--- SET OF TASKS ---
1. In the article on cloud-based HPC, copy the passage between "To build an" and "clear middle way.", inclusive, substituting "dilemma" for "conundrum" throughout.
2. Write a continuation of the article on cloud-based HPC, beginning after its final sentence.

--- EXTRACT ---

::::::::::

To build an HPC cluster in house, or to access third party HPC resources through the cloud: that is the question. While it may not be quite as poetic as Hamlet, this is the conundrum with which many small-to-medium-sized enterprises and research institutes are faced. Organizations interested in conducting computationally expensive data analysis or carrying out complex simulations have to decide whether to build in-house HPC clusters, or take advantage of the availability of such clusters through cloud offerings. Both options have their relative pros and cons, but the message from last week's ISC Cloud '13 conference in Heidelberg, Germany, is that there is increasingly a very clear middle way.
Termed 'utility HPC' by keynote speaker Jason Stowe, CEO of Cycle Computing, this middle way involves organizations owning in-house HPC resources of sufficient performance to cover their typical usage, but also supplementing this on an ad hoc basis with additional cloud-based HPC resources for particularly computationally expensive projects - in other words, HPC clouds to cover the peaks.
Consequently, as Stowe and others at the event argued, the question at the top of this article has now become a false dichotomy: why ask 'either/or', when you can intelligently use both in conjunction? Why invest in extensive in-house HPC capacity that is unlikely to be fully exploited at all times? But equally, why not build some limited in-house capacity if your organization possesses the relevant expertise and if this would be cheaper than purely using cloud-based offerings. "Too often, scientists and researchers have to scale their research to match the capabilities of the hardware available, but with supercomputing available on demand, researchers should be able to do better science and do it faster," says Stowe.
Flexibility and adaptability were themes which ran through the conference as a whole: both in terms of flexibility with regards to when clouds are and are not used, as well as flexibility within the clouds used. Andrés Gómez of the Supercomputing Centre of Galicia, Spain, gave a presentation at the event about how federated HPC clouds can be used to optimize radiation therapy cancer treatments. He seeks to use complex mathematical algorithms to calculate the best treatment for an individual patient.
As part of this, Gómez presented an autonomous and fault-tolerant virtual cluster architecture, developed as part of the European BonFIRE project, which can handle significant variability in computing performance, including the failure of a cloud site. The architecture includes an 'elasticity engine', which uses information about application performance to automatically tailor the size of the HPC cluster to meet the expectation of the user. In case of a specific deadline objective, the elasticity engine can start new machines and add them to the virtual cluster. Additionally, if the virtual cluster is deployed on two different cloud sites and one site fails, the cluster at the other site can resize itself to recover from the failure.

::::::::::

--- RECORDS PROVIDED ---
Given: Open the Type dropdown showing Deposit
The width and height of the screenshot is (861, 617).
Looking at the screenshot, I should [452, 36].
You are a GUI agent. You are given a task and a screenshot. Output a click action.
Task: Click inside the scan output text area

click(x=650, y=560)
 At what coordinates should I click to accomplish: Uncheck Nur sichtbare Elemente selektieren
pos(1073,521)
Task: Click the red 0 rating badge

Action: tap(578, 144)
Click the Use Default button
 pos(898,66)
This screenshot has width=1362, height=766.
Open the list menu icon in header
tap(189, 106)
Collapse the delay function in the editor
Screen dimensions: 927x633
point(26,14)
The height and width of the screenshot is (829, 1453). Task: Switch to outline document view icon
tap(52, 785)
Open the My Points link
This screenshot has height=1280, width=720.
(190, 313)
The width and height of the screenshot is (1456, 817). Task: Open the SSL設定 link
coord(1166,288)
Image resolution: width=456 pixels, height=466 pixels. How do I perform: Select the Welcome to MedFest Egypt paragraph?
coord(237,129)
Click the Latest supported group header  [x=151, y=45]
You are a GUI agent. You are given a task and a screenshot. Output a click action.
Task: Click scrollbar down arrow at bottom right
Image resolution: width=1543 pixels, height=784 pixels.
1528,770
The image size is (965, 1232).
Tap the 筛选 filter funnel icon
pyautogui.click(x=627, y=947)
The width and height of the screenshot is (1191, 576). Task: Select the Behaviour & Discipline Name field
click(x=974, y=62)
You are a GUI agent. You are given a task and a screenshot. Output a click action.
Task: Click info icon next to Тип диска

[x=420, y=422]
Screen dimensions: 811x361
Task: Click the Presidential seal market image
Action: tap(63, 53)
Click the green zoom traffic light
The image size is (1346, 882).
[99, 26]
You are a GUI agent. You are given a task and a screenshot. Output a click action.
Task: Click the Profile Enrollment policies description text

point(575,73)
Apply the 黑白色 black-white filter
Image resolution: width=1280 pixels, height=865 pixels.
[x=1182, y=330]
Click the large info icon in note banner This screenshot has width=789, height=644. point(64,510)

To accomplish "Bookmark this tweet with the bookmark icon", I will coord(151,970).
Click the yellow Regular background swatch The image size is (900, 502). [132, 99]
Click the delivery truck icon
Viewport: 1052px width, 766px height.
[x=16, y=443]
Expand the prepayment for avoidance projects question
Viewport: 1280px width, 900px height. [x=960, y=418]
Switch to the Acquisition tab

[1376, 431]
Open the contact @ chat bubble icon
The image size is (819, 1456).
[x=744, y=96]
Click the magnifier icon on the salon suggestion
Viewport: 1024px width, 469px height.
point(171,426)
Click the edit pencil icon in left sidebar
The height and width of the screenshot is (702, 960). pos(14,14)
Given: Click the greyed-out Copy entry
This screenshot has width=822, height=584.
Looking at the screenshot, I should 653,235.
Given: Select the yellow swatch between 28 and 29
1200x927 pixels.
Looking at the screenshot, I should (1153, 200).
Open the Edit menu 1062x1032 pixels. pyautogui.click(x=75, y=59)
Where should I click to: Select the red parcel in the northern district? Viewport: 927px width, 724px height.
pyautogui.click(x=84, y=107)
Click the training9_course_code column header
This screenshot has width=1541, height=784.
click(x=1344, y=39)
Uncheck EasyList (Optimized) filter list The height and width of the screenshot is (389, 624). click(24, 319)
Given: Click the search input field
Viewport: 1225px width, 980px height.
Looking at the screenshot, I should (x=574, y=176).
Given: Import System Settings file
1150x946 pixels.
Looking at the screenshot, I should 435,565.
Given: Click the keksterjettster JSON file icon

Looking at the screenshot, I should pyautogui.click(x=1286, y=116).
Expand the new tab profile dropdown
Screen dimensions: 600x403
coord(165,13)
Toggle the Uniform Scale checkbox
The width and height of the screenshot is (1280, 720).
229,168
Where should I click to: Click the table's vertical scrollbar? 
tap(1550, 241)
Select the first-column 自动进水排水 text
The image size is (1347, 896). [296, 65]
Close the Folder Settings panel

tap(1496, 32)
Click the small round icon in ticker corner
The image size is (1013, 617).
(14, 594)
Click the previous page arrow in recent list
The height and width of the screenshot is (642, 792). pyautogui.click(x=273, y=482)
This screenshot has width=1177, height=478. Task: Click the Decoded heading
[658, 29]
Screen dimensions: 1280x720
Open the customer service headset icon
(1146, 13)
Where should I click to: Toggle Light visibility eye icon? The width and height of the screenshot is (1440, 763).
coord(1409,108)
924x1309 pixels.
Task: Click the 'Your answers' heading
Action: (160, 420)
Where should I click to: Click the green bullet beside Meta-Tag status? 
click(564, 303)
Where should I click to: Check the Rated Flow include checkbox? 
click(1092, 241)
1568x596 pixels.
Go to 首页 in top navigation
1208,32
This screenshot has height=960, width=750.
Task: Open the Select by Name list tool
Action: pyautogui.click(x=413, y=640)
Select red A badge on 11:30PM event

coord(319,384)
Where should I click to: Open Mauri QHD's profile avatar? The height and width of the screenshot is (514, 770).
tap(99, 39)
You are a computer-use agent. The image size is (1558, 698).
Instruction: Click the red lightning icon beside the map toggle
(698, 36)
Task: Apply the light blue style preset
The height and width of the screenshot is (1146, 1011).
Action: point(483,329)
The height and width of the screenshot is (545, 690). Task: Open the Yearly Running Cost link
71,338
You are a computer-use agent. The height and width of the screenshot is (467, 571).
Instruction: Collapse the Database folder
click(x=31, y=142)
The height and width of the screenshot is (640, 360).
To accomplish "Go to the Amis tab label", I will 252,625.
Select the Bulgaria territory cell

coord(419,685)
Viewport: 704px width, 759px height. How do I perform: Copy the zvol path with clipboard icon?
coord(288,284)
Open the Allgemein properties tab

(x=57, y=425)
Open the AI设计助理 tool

::::::::::

--- ANSWERS TO THE EXERCISE ---
1.
To build an HPC cluster in house, or to access third party HPC resources through the cloud: that is the question. While it may not be quite as poetic as Hamlet, this is the dilemma with which many small-to-medium-sized enterprises and research institutes are faced. Organizations interested in conducting computationally expensive data analysis or carrying out complex simulations have to decide whether to build in-house HPC clusters, or take advantage of the availability of such clusters through cloud offerings. Both options have their relative pros and cons, but the message from last week's ISC Cloud '13 conference in Heidelberg, Germany, is that there is increasingly a very clear middle way.

2.
Other presentations at the event also focused on the use of HPC clouds in a medical context. Ad Emmen, managing director of Genias Benelux, presented on the Dutch Health Hub, which is an initiative seeking to enable the sharing and use of medical big data across the Netherlands. Emmen explained that using big data in this setting requires a federation of clouds, and several cloud-federation tools that have been developed as part of the European Contrail project are currently being deployed to achieve this.
Also on a medical theme, Horst Schwichtenberg from the Fraunhofer Institute for Algorithms and Scientific Computing in Germany, discussed effective ways to deal with sensitive patient data in a secure cloud environment. Of course, not all research case studies presented focused purely on medical applications. FermiLab's Steven Timm presented the latest results from the FermiCloud project and discussed research on the use of virtualized Infiniband for message-passing interface (MPI) and as a virtual private network (VPN). Also, Wolfgang Gentzsch, chair of the event, led a session focusing on some of the roadblocks faced by HPC as a cloud-based service. During this session, panelists discussed some of the lessons learnt from the UberCloud experiment, including from a case study focusing on computational fluid dynamics for a desalination plant. You can read more about this and other case studies in the UberCloud compendium, here.
Finally, Earl Dodd, president of Ideas and Machines, spoke during the closing session of the event on the importance of training in HPC. He argued that HPC cloud standards play a crucial role in developing a skilled workforce and said that he would have liked to have heard more people focus on the challenges related to the workforce throughout the two-day event. "Graduates often require years of additional training when they turn up to work at an oil company, or elsewhere," he says. "We need to focus more on the people and less on the systems." During his presentation, Dodd highlighted a number of ways to improve the situation, including: industry partnering with and funding groups like the Cloud and Autonomic Computing Center at Texas Tech University, US; extending university and college certification programs; increasing incentives for industry to train staff and exchange information; promoting and exploring more collaborative outreach; and more closely coupling HPC, the cloud, and big data business models with industry-driven needs. "Workforce development is like online dating: it's not just about what you are looking for, it's also about what you have to offer," says Dodd. "We've got to make it fun and sexy again."